Yes, in some rare cases, a witty personalized email might indeed melt a person’s heart and make them link to you for free—even though they usually prefer to strike a deal. But that kind of personalization takes a ton of effort and doesn’t scale well.

So there’s no need to agonize over perfecting the copy of your outreach template. Those subtle edits that seemingly make it better don’t make that much of a difference. Just keep it brief and to the point, and you’ll be good.

On the other hand, a poorly written outreach template can easily change a person’s state from being open for a chat to completely ignoring you. I’m talking about those pesky outreach templates that follow the same old beaten framework:

These kinds of generic outreach emails go straight to the SPAM folder. So the further you deviate from that format, the better. To stand the best chance of outreach success, you should aim to answer one simple question in your template:

“What makes your piece of content unique and link-worthy?”
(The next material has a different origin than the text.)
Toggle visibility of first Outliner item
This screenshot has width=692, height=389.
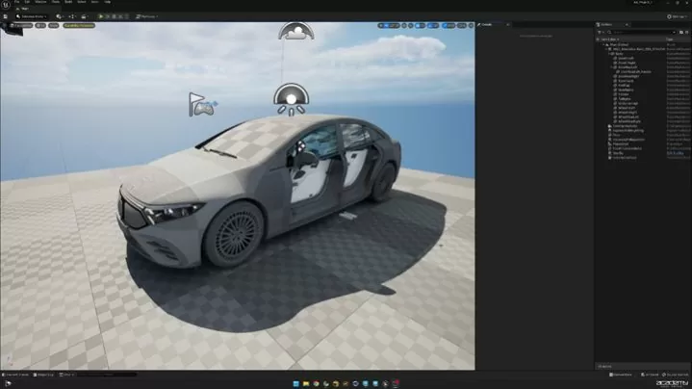[599, 44]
And there’s no way to give a compelling answer to this question without compelling content in the first place.

So, in the end, your outreach template is only as good as the piece of content that you’re trying to pitch.

Link outreach is hard

Let’s briefly recap what I shared in this post:

  1. People rarely care about the quality of your content unless you have a solid brand to back it up.
  2. Even with a strong brand and a killer piece of content, many people will ask for a “deal.”
  3. There are hundreds of thousands of potential link prospects at your fingertips, but the vast majority of them are just SPAM (which will waste lots of your time if you don’t filter it out).
  4. There’s no magic template that will turn your outreach campaign around. Your email pitch is only as good as your content.

Let’s face it, acquiring free links with email outreach is incredibly hard. But it doesn’t mean you should throw your hands up in frustration and refuse to do it.

You should strive to create more noteworthy content, promote it in every way you can, build your reputation, and network with interesting people from your industry. The more you do that, the easier email outreach will get for you.